Sein Reisebegleiter Blum, ein Ethnologiestudent, der sich für unerforschte Sprachen interessiert und sich aufgrund einer Anzeige von Akeret am schwarzen Brett der Universität auf das Abenteuer einlässt, versteht Akerets Obsession nicht. Die beiden reisen nach einem kurzen Aufenthalt in Singapur, wo sie Mansur, einen Mann aus Sulawesi, als Begleiter anheuern, weiter nach Port Moresby, wo Jonah als Vierter im Bunde dazu stösst. Von da fährt die vierköpfige Reisegruppe auf einem ersteigerten Boot mit einem leeren Käfig, dessen Zweck nur Akeret bekannt ist, los. Es wird bald klar, dass die vier Männer auf dieser Expedition unterschiedliche Ziele verfolgen, jedoch in gewisser Weise alle voneinander abhängig sind und am Ende wahrscheinlich auch alle scheitern. Lukas Maisel charakterisiert die vier Figuren mit viel Humor und erzählt die Reise aus unterschiedlichen Perspektiven. Diese narrative Entscheidung lässt die Erzählung bisweilen etwas wenig fokussiert erscheinen. Ebenso nimmt die zwar sehr gelungene Charakterisierung Akerets durch seine zahlreichen (pseudo-)wissenschaftlichen Monologe, angereichert durch häufig zitiertes Recherchewissen des Autors, viel Platz ein.
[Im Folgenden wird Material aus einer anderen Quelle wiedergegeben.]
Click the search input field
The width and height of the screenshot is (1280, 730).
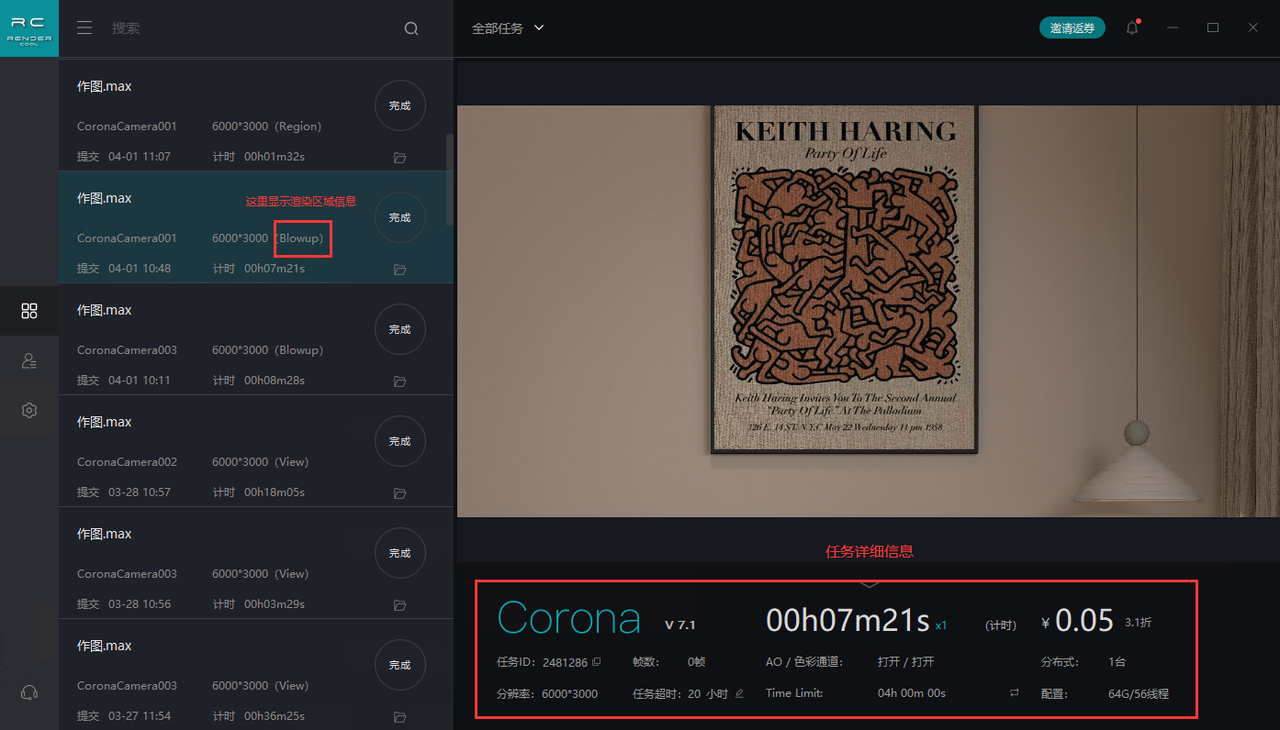250,28

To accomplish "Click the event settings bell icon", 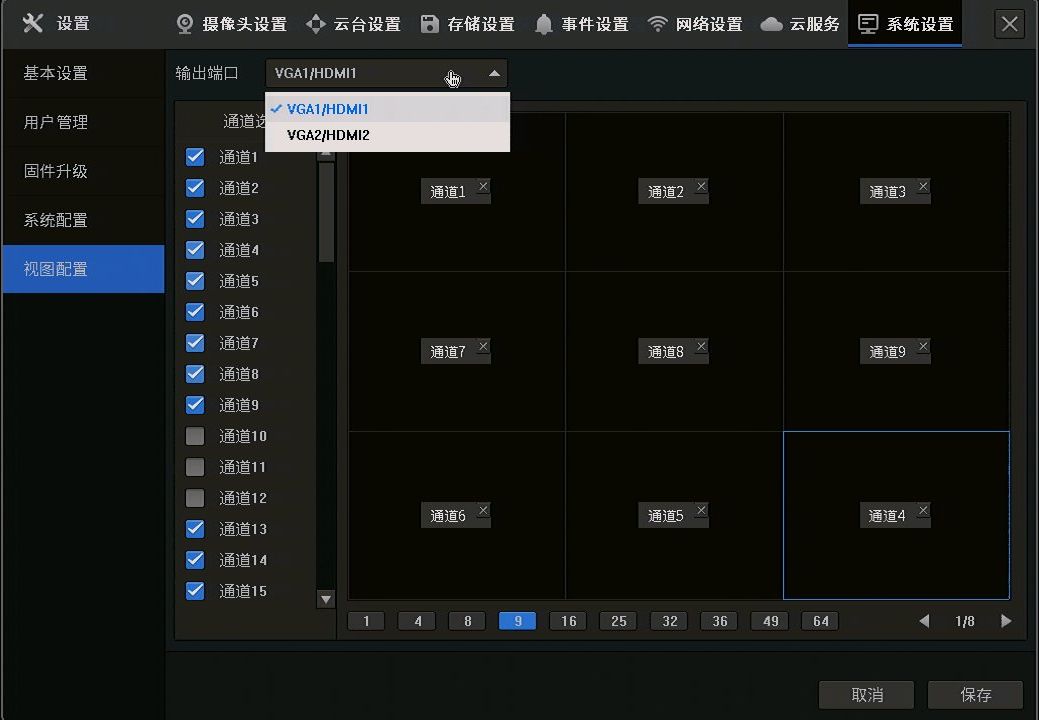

Wie schon im Vorwort wird auch im Roman stets auf die Beschaffenheit und die Kraft von Geschichten, auf die feine Grenze zwischen Realität und Imagination und auf das Mögliche, das Wahrscheinliche und das Erfundene referiert. Namen und sprachliche Zeichen spielen eine wichtige Rolle. So entpuppt sich das Buch der geträumten Inseln, welches man vordergründig als nicht so typischen Abenteuerroman lesen könnte, als ein kluger Text, der grosse Themen wie Toleranz, Wahrheit und Möglichkeit auf so gar nicht stereotype Art und Weise reflektiert und dies mit einem subtilen, aber umso wirkungsvolleren Humor kombiniert.

Gegen Ende des Romans wechselt die Perspektive abermals und fokalisiert das Geschehen auf Professor Dr. Unland, die Frau, die Akerets Expedition mitverantwortet und während des Beginns seiner Reise als seine Kontaktperson fungiert. Durch ihre Augen offenbart sich nochmals ein anderer, völlig neuer Blick auf die Geschichte.